Para aliados e defensores, a situação ultrapassou as barreiras do debate jurídico e adentrou o terreno da violação dos direitos humanos fundamentais. “São tantas as aberrações que estão ocorrendo, que nem temos tempo de nos recuperar de uma indignação, pois outra se sobrepõe”, destaca o texto que circula entre apoiadores.
A Toga acima da Medicina
O ponto central da crítica é a suposta interferência judicial em decisões que deveriam ser estritamente médicas. A recusa ou atraso no atendimento é descrita como “cruel, desumano, abusivo e criminoso”. O argumento baseia-se no princípio universal de assistência: “Nem aos piores criminosos se nega assistência à saúde”.
O questionamento é direto e duro contra a autoridade judiciária responsável pela custódia: “Como um sujeito pode se julgar superior a uma conduta médica, apenas por vestir uma toga?”.
“Pena de morte lenta”
A denúncia sobe o tom ao classificar a conduta não apenas como negligência ou imprudência, mas como algo deliberado.

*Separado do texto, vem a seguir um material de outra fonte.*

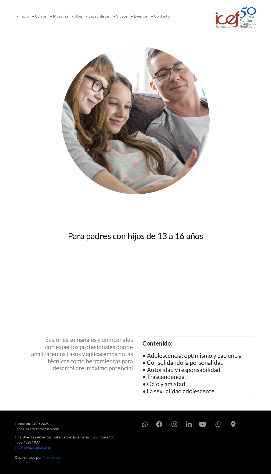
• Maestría (59, 16)
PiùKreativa (51, 457)
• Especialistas (97, 16)
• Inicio (23, 16)
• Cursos (39, 16)
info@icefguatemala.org (32, 447)
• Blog (76, 16)
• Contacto (160, 16)
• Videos (120, 16)
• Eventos (139, 16)
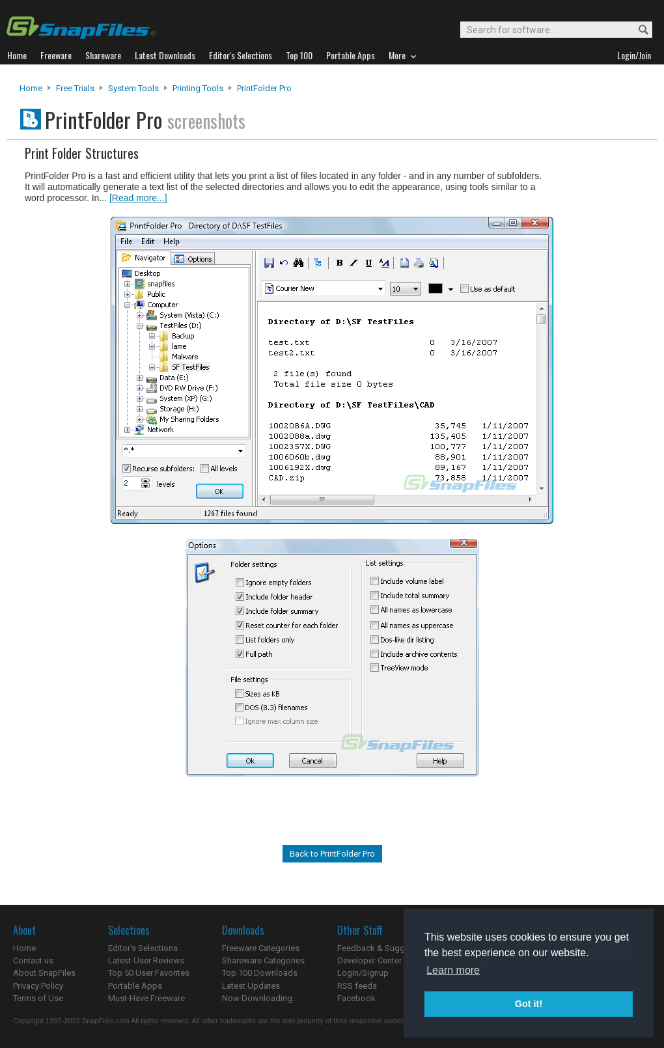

O tratamento dispensado a Bolsonaro é equiparado à “decretação covarde de pena de morte lenta, sob tortura e desumana”.
O texto é incisivo ao desumanizar o autor da ordem de restrição: “Quem emitiu essa ordem já não guarda mais nenhum vestígio de humanidade em sua alma”.
Apelo final
Em meio à revolta, o manifesto encerra com um apelo espiritual pela integridade física do ex-mandatário: “Que Deus proteja, alivie e guarde a Bolsonaro”. E finaliza com uma citação bíblica que reflete a esperança dos que se sentem perseguidos: “Bem-aventurados os que têm fome e sede de justiça, porque serão saciados”.